Mechanism of plant-mediated synthesis of silver nanoparticles – A review on biomolecules involved, characterisation and antibacterial activity
Introduction
Nanotechnology encompasses the designing of materials at nanoscale level to achieve exclusive properties, which can be suitably employed for the required applications [1]. Throughout the past decade, a vast potential in nanotechnology has been recognised due to the effectiveness of various metal nanoparticles against several pathogenic microorganisms such as bacteria [2], fungi [3], algae, yeast [4] and virus [5]. Nanoscale materials thought of unique antimicrobial agents having a high area to volume quantitative relation to unravel the matter of the emergence of microorganism multidrug resistance [6]. Several types of metal nanoparticles like magnesium [7], Iron [8], gold [9], copper [10], zinc [11], alginate [12] and silver [13] have come up, however, AgNPs have been established to be simplest because they have sensible antimicrobial activity against various microorganisms.

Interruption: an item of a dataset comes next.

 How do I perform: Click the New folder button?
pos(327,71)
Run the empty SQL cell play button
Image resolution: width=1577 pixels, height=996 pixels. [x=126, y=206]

Almost 5000 years ago, Romans, Greeks, Egyptians and Indians used silver in several forms to preserve the food products [14]. In ancient period usage of silver utensils for eating and drinking and preservation of eatable and drinkable items perhaps due to the awareness of antimicrobial action [15]. In the recent decade, AgNPs have been received the huge attention of the scientists due to their remarkable defence against various pathogenic microorganisms. AgNPs and Ag-based compounds are extremely cytotoxic to several microorganisms, displaying robust biocidal effects on various species of bacteria, including Escherichia coli (E.coli) [16], Staphylococcus [17] and Streptococcus mutans [18]. AgNPs have been widely used for bacterial diseases [19], incorporated into dental materials [20], treatment of severe skin burns [21] and water purification [22] etc.

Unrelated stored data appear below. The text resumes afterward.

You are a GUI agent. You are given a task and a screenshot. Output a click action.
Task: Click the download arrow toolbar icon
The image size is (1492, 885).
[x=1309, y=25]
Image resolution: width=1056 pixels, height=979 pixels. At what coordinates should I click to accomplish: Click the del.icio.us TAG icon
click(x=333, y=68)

Conventional approaches such as physical and chemical methods are proposed for the synthesis of AgNPs [23]. However, these methods are associated with the use of heavy equipment, huge amount of energy input, highly toxic and dangerous chemical compounds that generate biological hazards and most of the times these methods are not ecological and safe [24]. Apart from these methods, Plant-mediated synthesis of AgNPs seems to be very rapid, simple, dependable, non-toxic and eco-friendly [25]. The synthesis of metal nanoparticles using plant extracts deliver beneficial over other biological synthesis methods which are associated with very difficult procedures such as maintaining microbial cultures. After synthesis, AgNPs characterisation is essential to investigate their characteristic features such as surface area, morphology, size, shape, aggregation and solubility, etc [26]. Since the physical and chemical properties of a nanoparticles might have a substantial influence on their biological properties [27]. Characterisation of synthesised AgNPs is necessary before evaluating their toxicity [28]. Several analytical techniques have been used for the characterisation of nanoparticles, such as Ultraviolet-visible spectroscopy (UV-vis), Transmission electron microscope (TEM), Scanning electron microscopy (SEM), Atomic force microscopy (AFM), X-ray diffractometry (XRD), Fourier transform infrared spectroscopy (FTIR), Energy Dispersive Analysis (EDAX) of X-rays, etc [29].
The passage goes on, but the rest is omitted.